McEnany went on to argue that the recounts would also place the Trump campaign back on the pathway to 270 Electoral College votes — despite networks currently pegging Trump between 40 and 50 electors behind former Vice President Joe Biden.

“That’s why we are doing the recounts in Wisconsin, why we’re looking at Michigan as well having the poll observers,” McEnany said. “We’re looking, but we believe the path runs through Arizona, Pennsylvania, keeping Georgia, which we’re already in the lead there.”

The Trump campaign filed a lawsuit Wednesday joining ongoing legal challenges in Pennsylvania and Nevada.

The filings request better ballot observer access for their campaign representatives and also intervene in a case that allowed the state to count ballots up to three days late, as long as they were postmarked by Tuesday, Nov. 3.

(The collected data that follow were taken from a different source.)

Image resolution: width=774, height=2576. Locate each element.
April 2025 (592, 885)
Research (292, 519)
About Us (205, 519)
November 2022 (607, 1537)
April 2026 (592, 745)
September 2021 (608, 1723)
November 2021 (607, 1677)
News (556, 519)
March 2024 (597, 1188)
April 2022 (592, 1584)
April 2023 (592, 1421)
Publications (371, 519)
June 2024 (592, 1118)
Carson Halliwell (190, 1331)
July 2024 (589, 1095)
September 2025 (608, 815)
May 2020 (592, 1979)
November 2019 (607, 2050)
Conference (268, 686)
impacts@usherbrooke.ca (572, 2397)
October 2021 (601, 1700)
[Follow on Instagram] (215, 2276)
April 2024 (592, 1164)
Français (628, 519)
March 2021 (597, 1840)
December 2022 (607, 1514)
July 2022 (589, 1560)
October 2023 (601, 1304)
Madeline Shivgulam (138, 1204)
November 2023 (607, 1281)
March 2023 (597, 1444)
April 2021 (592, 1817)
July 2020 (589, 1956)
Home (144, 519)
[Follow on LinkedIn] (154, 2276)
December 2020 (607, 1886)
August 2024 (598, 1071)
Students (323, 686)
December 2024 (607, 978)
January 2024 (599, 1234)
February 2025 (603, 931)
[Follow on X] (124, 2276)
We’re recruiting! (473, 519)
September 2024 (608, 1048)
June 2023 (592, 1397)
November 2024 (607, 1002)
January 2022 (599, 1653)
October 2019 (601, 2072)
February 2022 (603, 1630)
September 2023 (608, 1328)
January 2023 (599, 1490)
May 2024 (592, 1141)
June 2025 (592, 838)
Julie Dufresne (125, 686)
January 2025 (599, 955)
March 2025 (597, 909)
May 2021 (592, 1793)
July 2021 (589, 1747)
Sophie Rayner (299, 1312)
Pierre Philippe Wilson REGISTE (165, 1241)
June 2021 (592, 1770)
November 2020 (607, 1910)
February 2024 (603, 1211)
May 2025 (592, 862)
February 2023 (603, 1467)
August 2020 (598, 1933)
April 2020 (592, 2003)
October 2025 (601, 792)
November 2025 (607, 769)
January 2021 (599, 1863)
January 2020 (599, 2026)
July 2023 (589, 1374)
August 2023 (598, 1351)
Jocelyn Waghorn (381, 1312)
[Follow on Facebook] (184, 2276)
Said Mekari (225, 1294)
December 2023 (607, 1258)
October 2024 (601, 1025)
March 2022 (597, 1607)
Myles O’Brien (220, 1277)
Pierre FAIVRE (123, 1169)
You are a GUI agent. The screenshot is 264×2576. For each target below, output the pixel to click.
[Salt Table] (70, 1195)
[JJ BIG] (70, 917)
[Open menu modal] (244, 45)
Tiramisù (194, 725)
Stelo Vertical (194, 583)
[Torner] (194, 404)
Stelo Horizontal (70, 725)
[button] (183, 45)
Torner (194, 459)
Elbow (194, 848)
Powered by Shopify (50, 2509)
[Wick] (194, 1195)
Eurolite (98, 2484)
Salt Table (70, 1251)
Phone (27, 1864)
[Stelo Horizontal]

With regard to the poll watchers, McEnany explained that election officials in the state had forced some of them to stand several feet away, impacting their ability to actually see what was happening with the counting process.

After facing pushback from host Martha MacCallum on ballots that were cast legally by Americans who wanted their vote counted, McEnany discussed concerns about fraud, specifically in the city of Philadelphia.

“Philadelphia, in particular, has a history of very peculiar results,” the White House press secretary explained. “You had 59 different precincts where Mitt Romney got precisely zero votes [in the 2012 presidential election], which is very unlikely and curious indeed.”

“You had a Democrat individual who was charged for — in 2014, 2015 and in 2016 — stuffing the ballot box with fraudulent ballots. So we want to be on alert.”